*SUPPLIED PASSAGE*
Evaluating L&D: What should HR look at?

For any L&D program, how can HR ensure the outcomes are truly favourable? One industry expert explains the four levels for proper evaluation

Evaluating L&D: What should HR look at?
It is not enough to know which metrics to use; you must know how to use them. This is especially true in a field such as L&D where evaluation can occur through multiple means in a variety of different ways.
HRD chatted with James Siew, regional consulting director at Cegos Asia Pacific, about how HR could link evaluation with the appropriate metrics within any company’s training and coaching framework.
Siew suggested using the Kirk-Patrick Model which breaks up evaluations into four distinct areas.
1) Basic reactions
Level one evaluates the reaction that people have to the training provided, Siew said.
“Say for example you are engaging XYZ Training. Depending on how you develop the questionnaire – it could be on a one to five points scale where five means strongly agree for example – what you do is you run a cumulative average.”
“For this particular company, if the trainer did well, the course is useful, the materials are good, etc, you would expect an average of about 4.7.”
This means HR can then make a decision whether to keep the company or not, he added. If the average suddenly drops for example, the quality won’t be satisfactory and the decision to switch training providers can be made.

*AVAILABLE DATA*
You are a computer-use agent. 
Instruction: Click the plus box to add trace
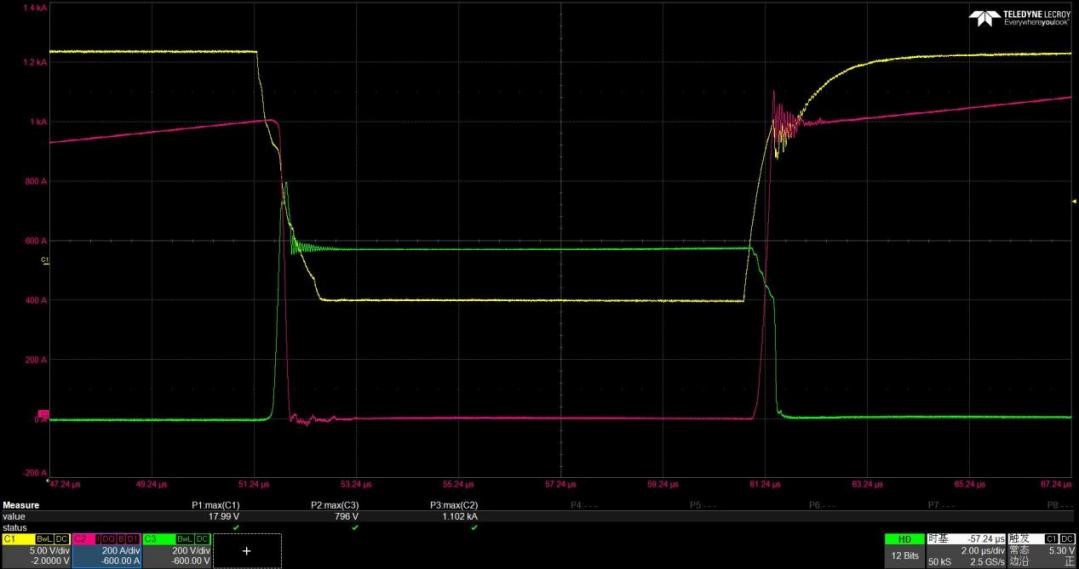[247, 550]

*EXERCISES*
[A] Answer these about the L&D evaluation article:
(i) What position does James Siew hold?
(ii) Into how many areas does the model Siew suggested break up evaluations?
(iii) What average would you expect for a company whose trainer did well?
[B] In two sentences, what does the L&D evaluation article say?
[C] Can you copy out the stretch of the L&D evaluation article from "1) Basic reactions" through "can be made."?

*ANSWERS TO THE TASKS*
[A]
(i) He is regional consulting director at Cegos Asia Pacific.
(ii) Four distinct areas.
(iii) About 4.7.

[B] Knowing which metrics to use is not enough in L&D, and James Siew of Cegos Asia Pacific suggests the Kirk-Patrick Model, which splits evaluation into four distinct areas. Level one measures people's reactions to training with a cumulative average of questionnaire scores, and HR can use that average to decide whether to keep or switch training providers.

[C]
1) Basic reactions
Level one evaluates the reaction that people have to the training provided, Siew said.
“Say for example you are engaging XYZ Training. Depending on how you develop the questionnaire – it could be on a one to five points scale where five means strongly agree for example – what you do is you run a cumulative average.”
“For this particular company, if the trainer did well, the course is useful, the materials are good, etc, you would expect an average of about 4.7.”
This means HR can then make a decision whether to keep the company or not, he added. If the average suddenly drops for example, the quality won’t be satisfactory and the decision to switch training providers can be made.